**Recorded data**

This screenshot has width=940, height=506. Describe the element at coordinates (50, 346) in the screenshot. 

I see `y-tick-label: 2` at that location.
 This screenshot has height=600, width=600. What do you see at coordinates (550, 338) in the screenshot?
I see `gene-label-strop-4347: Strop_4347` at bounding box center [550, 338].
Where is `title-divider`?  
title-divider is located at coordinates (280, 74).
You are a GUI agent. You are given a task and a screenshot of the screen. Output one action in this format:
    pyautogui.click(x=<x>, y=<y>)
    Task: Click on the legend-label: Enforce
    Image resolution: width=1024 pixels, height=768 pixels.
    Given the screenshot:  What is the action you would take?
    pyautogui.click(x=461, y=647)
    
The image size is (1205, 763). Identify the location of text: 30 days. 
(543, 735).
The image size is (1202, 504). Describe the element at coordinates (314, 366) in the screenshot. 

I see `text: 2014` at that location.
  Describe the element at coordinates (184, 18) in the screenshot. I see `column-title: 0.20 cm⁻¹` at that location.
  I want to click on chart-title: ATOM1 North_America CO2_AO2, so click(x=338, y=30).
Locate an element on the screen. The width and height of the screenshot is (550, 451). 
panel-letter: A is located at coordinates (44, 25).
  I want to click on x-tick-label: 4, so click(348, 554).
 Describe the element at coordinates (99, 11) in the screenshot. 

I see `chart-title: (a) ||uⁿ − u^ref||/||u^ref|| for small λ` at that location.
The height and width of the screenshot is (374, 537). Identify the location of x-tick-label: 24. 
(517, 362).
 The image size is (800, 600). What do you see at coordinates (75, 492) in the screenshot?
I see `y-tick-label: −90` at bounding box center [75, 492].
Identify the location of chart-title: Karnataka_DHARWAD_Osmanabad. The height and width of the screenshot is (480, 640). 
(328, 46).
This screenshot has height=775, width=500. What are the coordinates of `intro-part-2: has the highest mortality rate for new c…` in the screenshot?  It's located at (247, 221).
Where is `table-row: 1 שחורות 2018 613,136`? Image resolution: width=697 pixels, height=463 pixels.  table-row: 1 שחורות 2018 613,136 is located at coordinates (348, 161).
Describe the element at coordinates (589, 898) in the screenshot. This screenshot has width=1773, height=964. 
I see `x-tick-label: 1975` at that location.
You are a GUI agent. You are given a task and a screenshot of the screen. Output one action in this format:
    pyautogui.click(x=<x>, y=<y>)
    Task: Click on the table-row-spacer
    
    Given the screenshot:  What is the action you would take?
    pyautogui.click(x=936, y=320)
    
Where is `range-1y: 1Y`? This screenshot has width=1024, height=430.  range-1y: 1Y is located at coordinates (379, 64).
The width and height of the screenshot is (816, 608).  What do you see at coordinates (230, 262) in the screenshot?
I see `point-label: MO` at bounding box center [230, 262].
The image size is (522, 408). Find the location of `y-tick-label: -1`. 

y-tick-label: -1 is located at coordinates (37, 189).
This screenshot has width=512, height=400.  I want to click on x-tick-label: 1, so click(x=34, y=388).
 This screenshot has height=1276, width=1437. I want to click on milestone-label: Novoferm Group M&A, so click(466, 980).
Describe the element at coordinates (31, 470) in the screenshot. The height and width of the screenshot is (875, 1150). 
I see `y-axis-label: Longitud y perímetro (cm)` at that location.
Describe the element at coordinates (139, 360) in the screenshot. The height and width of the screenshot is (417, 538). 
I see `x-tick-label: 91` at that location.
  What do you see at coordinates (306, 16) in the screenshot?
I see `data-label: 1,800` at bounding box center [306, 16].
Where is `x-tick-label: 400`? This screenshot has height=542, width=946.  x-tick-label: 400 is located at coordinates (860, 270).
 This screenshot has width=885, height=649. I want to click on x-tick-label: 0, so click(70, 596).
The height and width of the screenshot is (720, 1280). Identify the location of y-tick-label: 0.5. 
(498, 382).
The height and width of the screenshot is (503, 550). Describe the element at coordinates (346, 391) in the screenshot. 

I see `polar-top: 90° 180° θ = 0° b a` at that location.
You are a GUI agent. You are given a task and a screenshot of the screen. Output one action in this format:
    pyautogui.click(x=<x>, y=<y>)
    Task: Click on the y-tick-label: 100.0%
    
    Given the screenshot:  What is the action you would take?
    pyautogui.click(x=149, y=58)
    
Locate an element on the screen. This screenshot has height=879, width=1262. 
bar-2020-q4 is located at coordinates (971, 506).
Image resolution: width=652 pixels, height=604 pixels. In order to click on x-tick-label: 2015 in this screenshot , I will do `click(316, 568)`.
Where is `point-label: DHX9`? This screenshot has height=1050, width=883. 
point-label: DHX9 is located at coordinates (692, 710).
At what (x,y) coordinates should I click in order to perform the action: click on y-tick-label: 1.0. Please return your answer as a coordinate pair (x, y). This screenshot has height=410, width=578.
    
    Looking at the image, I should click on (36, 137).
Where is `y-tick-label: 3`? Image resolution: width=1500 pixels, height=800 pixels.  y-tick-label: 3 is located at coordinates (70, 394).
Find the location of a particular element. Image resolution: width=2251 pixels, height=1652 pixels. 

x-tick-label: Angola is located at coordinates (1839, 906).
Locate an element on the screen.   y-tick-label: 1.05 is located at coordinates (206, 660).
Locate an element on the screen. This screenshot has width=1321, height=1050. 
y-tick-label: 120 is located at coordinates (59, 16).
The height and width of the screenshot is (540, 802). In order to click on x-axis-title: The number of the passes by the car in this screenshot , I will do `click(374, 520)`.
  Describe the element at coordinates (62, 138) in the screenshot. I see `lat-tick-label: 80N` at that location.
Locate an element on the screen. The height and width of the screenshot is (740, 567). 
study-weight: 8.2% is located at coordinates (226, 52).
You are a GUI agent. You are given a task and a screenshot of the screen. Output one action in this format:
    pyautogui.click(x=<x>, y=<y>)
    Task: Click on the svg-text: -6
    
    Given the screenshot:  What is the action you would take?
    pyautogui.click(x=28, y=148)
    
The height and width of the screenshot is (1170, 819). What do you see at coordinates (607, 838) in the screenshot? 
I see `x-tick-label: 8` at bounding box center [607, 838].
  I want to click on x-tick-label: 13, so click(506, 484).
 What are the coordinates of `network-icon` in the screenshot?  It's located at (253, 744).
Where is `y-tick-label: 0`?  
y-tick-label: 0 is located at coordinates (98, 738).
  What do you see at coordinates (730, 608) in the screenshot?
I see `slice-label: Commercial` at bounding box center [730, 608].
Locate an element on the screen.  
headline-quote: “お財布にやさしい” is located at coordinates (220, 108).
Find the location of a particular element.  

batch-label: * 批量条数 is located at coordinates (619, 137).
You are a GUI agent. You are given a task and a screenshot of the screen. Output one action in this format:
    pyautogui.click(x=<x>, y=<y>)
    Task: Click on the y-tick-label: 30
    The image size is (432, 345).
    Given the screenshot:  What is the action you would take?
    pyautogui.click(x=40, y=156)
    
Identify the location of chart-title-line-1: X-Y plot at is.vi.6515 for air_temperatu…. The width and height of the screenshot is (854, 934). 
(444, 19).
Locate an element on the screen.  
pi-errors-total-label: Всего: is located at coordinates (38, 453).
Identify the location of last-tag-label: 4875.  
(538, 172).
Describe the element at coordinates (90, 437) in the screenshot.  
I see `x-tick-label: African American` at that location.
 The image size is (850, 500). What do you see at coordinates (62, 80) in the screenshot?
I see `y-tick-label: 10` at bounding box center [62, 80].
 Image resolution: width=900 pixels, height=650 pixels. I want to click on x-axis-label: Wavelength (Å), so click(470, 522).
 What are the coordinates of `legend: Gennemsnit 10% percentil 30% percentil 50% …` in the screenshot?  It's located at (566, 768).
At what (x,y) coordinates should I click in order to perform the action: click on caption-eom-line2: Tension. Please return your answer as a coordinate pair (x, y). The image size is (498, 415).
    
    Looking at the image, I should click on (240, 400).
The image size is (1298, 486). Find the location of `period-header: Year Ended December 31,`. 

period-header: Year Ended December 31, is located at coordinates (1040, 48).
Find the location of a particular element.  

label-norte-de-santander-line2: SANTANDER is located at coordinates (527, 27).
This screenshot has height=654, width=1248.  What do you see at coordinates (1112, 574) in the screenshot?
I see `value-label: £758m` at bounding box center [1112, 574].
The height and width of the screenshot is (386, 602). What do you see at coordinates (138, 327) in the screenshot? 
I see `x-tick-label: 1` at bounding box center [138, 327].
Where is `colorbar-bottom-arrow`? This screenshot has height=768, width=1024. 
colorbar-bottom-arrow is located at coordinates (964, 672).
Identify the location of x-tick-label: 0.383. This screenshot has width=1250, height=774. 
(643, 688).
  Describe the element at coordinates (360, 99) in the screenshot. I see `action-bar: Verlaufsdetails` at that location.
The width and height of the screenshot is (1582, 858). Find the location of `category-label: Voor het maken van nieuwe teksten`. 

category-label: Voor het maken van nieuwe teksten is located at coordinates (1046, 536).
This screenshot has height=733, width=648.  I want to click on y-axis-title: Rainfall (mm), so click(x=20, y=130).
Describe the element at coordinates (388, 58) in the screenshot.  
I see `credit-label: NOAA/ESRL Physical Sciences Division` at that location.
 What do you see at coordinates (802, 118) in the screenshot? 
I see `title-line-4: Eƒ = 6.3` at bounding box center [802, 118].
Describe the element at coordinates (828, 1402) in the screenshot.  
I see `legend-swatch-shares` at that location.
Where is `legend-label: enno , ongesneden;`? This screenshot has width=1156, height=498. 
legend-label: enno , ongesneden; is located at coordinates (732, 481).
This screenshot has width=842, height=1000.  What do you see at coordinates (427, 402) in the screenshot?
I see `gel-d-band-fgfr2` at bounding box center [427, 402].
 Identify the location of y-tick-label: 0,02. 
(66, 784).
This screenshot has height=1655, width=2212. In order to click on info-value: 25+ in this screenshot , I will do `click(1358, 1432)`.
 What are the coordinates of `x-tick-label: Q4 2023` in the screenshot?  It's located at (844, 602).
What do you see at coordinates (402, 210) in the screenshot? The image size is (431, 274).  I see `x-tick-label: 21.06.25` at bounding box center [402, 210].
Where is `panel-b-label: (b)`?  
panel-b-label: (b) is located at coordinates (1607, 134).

**Exercise requirements**
Rewrite the lines above as a numbered list, starting with the line that contains "has width=1156, height=498." and ending with the line that contains "legend-label: enno , ongesneden; is", both included, and omit any blank lines.

**Expected answer**
1. Where is `legend-label: enno , ongesneden;`? This screenshot has width=1156, height=498. 
2. legend-label: enno , ongesneden; is located at coordinates (732, 481).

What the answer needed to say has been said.